John,
I see what you mean. It may be a design issue. The Record Source for the
Form is a query of a Master Employee table. The Master Employee table
contains Org Name and Org Number and a Control Org Table also contains Org
Name and Org Number too. Are you saying the optimal design is to use a query
to link the Employee tbl to the Org Table by Org Name or Number? Would the
Org name or number populate automatically if one of the other fields was
primary key and linked in the relationship window? I currently have a combo
box for the Org name in form and was trying to use dlookup to populate the
Org number so the user would not have to populate the number if it could be
linked and entered automatically - but dlookup is getting 'Run time error
3075' syntax error (missing operator) in query or expression.

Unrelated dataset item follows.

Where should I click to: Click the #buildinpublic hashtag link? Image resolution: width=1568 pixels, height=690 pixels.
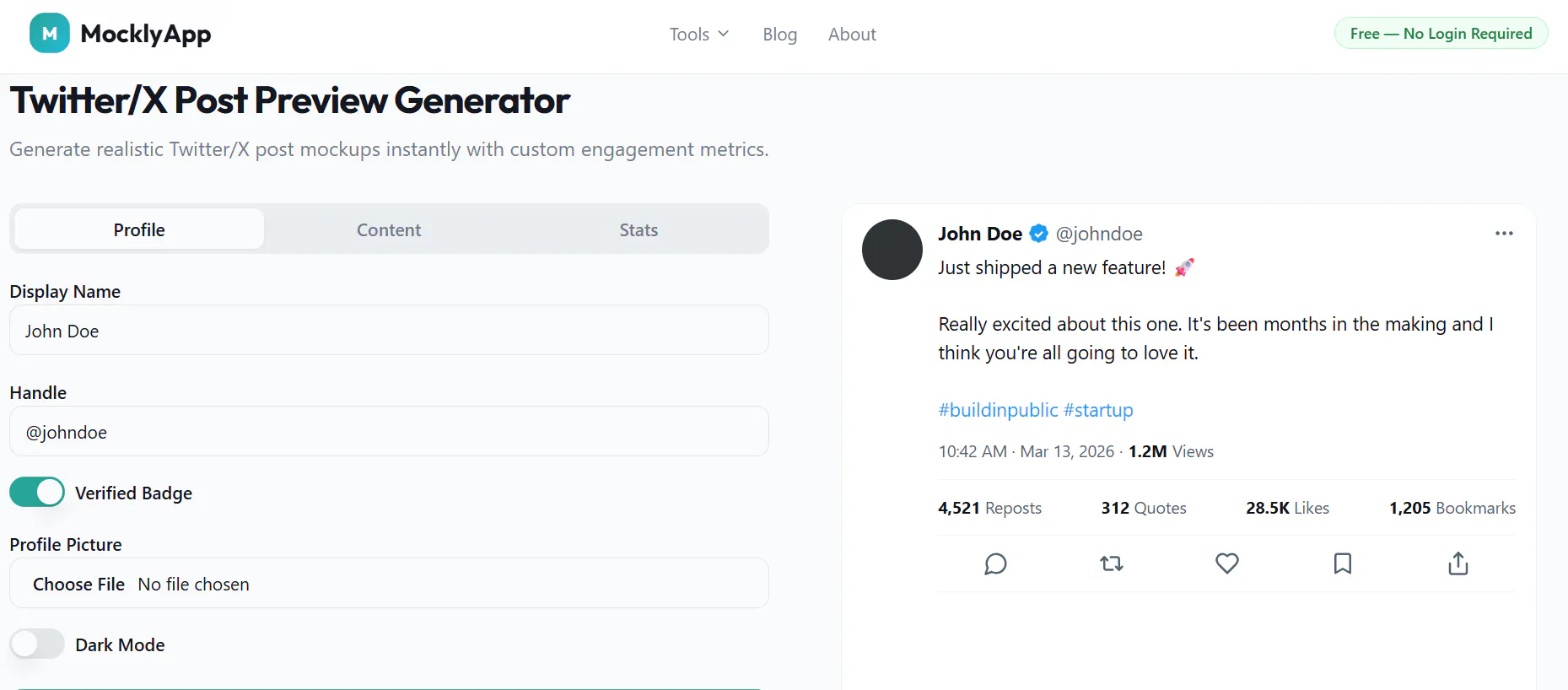(x=999, y=410)
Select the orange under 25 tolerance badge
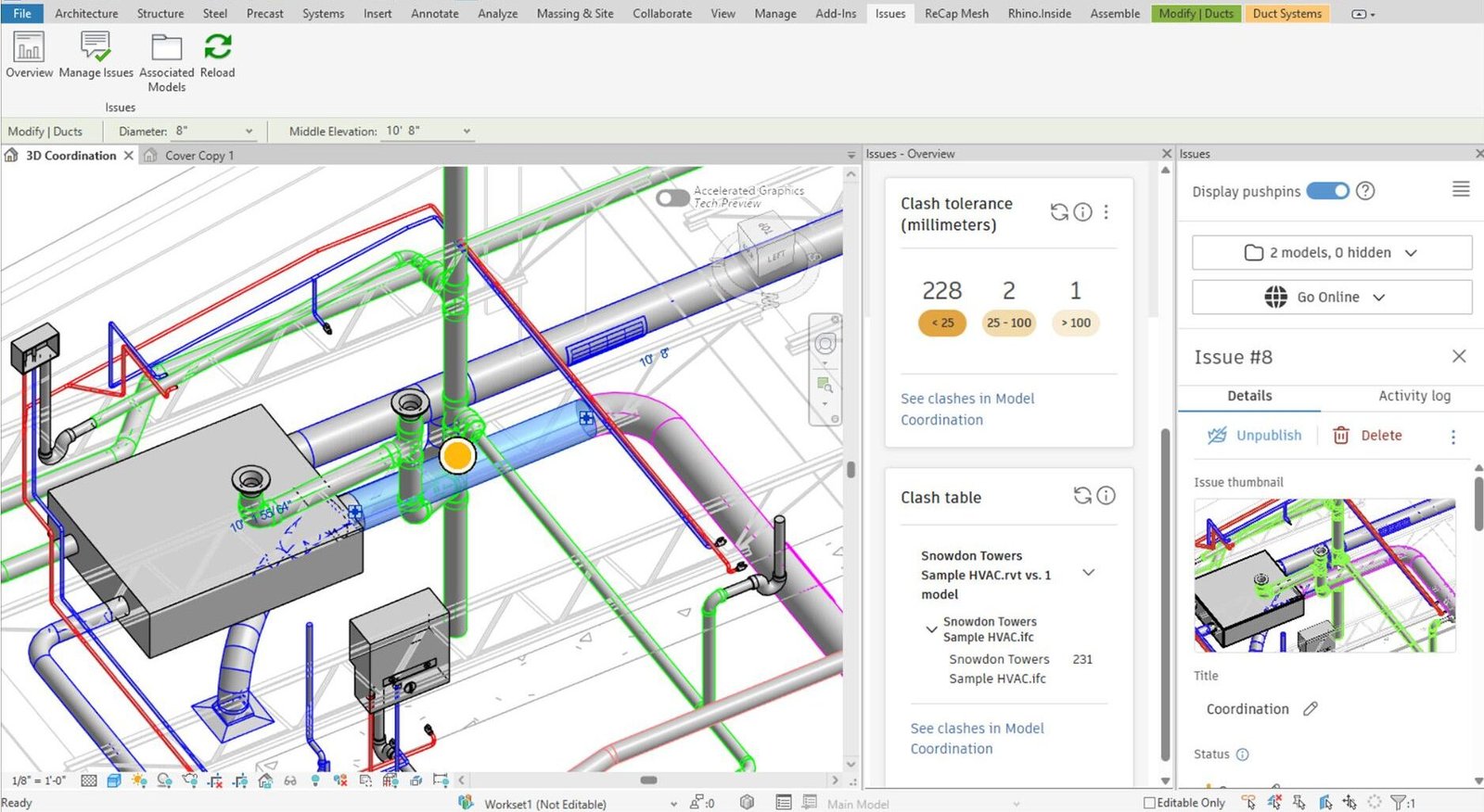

Yes, I would say it IS a design error. If you have an OrgName (don't use
blanks in fieldnames!) in the Org Table and also in the Employee Table,
there'd be nothing to prevent you from having it be "Doctors Without Borders"
in the Org Table and "Playboy Club" in the Employee table for the same org
number.
Relational databases use the "Grandmother's Pantry Principle": "A place - ONE
place! - for everything, everything in its place". I'd suggest having the
OrgNumber be the primary key of Organizations (or tblOrganizations or OrgTable
or whatever you call it, I dislike storing descriptive tags in object names,
many folks disagree with me); OrgName should exist ONLY in that table. You
would display the org name on Forms either by using a Query linking the two
tables; or a Combo Box storing the OrgNumber while displaying the OrgName; or
there are more elaborate techniques.
Note that users looking at the employee table will see only the OrgNumber.
*THIS IS CORRECT*. Tables are not designed for data display or editing, but
for data storage! Interaction with data should take place using Forms, which
have a rich toolset to display and manage the data. Tables don't!